Job Summary:
NVIDIA is known as 'the AI computing company' and is seeking a Senior Software Engineer to enhance their CI/CD infrastructure for deep learning compiler stacks. The role involves designing scalable CI systems and improving CI reliability while collaborating with various teams.
Responsibilities:
• Build, maintain, and improve CI infrastructure that supports development, verification, and release of NVIDIA’s deep learning compiler stacks across GPU and accelerator environments
• Improve CI reliability and signal quality by reducing flakes, improving reproducibility, strengthening diagnostics, and making correctness and performance failures easier to understand and act on
• Apply automation, AI, and agent-based workflows to reduce manual CI operations, speed up failure triage, and improve developer efficiency
• Build reusable and self-service CI platforms that support multiple products, projects, model suites, hardware targets, and software configurations while partnering closely with compiler, infrastructure, and release teams
Qualifications:
Required:
• BS, MS, or PhD (or equivalent experience) in Computer Science, Computer/Electrical Engineering, Mathematics, or a related field
• 5+ years of experience designing, scaling, and operating CI/CD, build/release, or developer infrastructure for complex software systems
• Proven experience building CI platforms end-to-end using systems such as GitLab CI, GitHub Actions, Jenkins, or similar tools, including pipeline orchestration, compute/runner management, artifact and package systems, and observability, with strong emphasis on reliability, reproducibility, and debuggability
• Strong software engineering skills (Python required), with the ability to design, implement, and debug distributed systems end-to-end
• Proven track record of designing, building, and deploying AI/LLM-based systems in real engineering workflows, demonstrating skill in evaluating trade-offs, failure modes, maintainability, and measurable impact on developer productivity, signal quality, or operational efficiency
Preferred:
• Experience crafting and shipping sophisticated AI/agent-based systems that improve continuous integration or developer efficiency.

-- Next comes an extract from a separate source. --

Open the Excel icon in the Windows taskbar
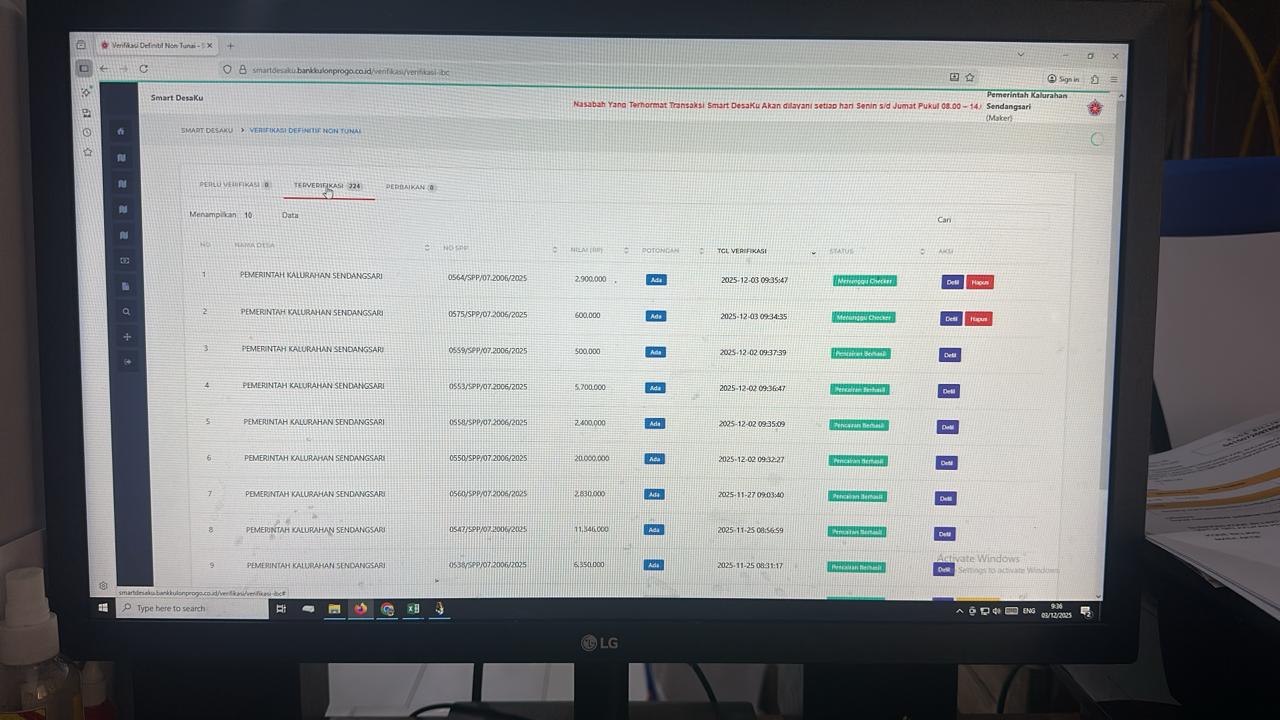 pos(412,608)
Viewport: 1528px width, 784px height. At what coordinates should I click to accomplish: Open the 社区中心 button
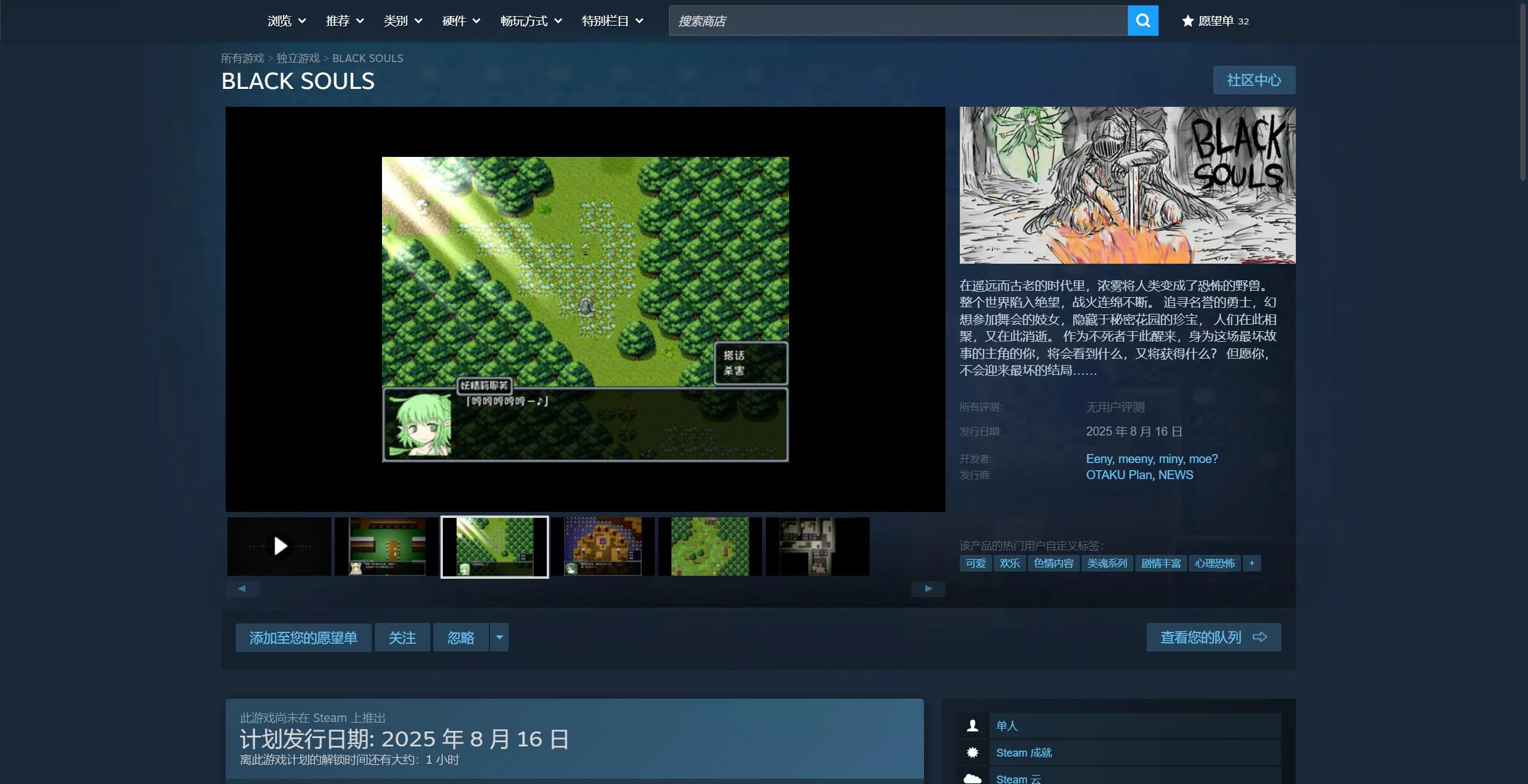[x=1253, y=80]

These systems include intelligent test selection, automated triage and routing, regression localization, autonomous remediation, and developer-assist workflows
• Experience operating CI for DL/GPU software environments, including multi-GPU / multi-node workloads on Slurm, Kubernetes, or cloud platforms
• Familiarity with compiler IRs and infrastructure such as LLVM/MLIR, XLA/HLO, Triton IR, cuTile, or TileIR, especially in the context of testing, debugging, and validating compiler-driven workloads
Company:
NVIDIA is a computing platform company operating at the intersection of graphics, HPC, and AI. Founded in 1993, the company is headquartered in Santa Clara, USA, with a team of 10001+ employees. The company is currently Late Stage.